Few studies have evaluated sociodemographic differences among concentrations of several of the less-studied PFAS evaluated in this study, including both longer-chain and shorter-chain PFAS. In our study we found longer-chain PFAS including PFOSA, EtFOSAA, PFHpA, and PFDoDA and shorter-chain PFAS including PFBS, PFHxA, and PFPeA were associated with categories of maternal race, ethnicity, and education. Long-chain perfluoroalkyl acids (PFAAs), defined as perfluoroalkyl carboxylates (those having a carboxylate functional group) having 8 or more carbons (e.g., PFOA, PFNA) and perfluoroalkyl sulfonates (those having a sulfonate functional group) with 6 or more carbons (e.g., PFHxS, PFOS [50]), have half-lives of several years (Supplementary Table 1) and have been phased out due to concerns about their biological persistence and potential health effects (Post, Gleason et al. 2017). In their place, alternatives including short-chain PFAAs and other types of PFAS with fewer carbons are increasingly used [2]. These shorter-chain PFAS generally have shorter half-lives (e.g., PFBS: 35 days, PFHxA: 32 days [51]), which, all other things being equal, are expected to result in lower health risks [52]. While we were not able to identify a human half-life estimate for several of the PFAS included in our study, (Supplementary Table 1), we may anticipate that the half-lives of those with long-chain lengths could potentially be several years. As long-chain PFAAs are phased-out, the importance of biomonitoring for alternative PFAS will be integral for understanding our human exposure burden [25, 53].
Our study has some limitations. Samples from different cohorts were not analyzed with the same PFAS laboratory analytical protocols, and the combined dataset includes samples collected throughout pregnancy trimesters and at birth.

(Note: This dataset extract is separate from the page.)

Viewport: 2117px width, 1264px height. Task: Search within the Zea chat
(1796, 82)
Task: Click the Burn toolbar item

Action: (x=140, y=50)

Given PFAS concentrations are dynamic throughout pregnancy and impact of trimester of sample collection on PFAS concentration varies by PFAS congener [9], which could lead to issues of comparability across the cohorts. To account for any impact of these differences, trimester of sample collection was included in multiple imputation models used to estimate values below the LOD, and we adjusted for trimester and cohort in multivariable models.
Additional analyses of dietary survey data collected during pregnancy were limited to fish consumption in this study. Future studies evaluating source of fish (marine, freshwater, or recreationally caught) and species of fish are warranted to contribute to guidance for women who are pregnant or plan on becoming pregnant on choice of fish to include in their diets. Additional analysis of other dietary sources and use of consumer products are also warranted for understanding sources of PFAS exposure to pregnant women. Although this analysis provides some information on several less-commonly studied PFAS (including PFHpA, PFHxA, PFPeA), the low detection frequency of these PFAS limits our comparisons of exposure levels among different sociodemographic groups.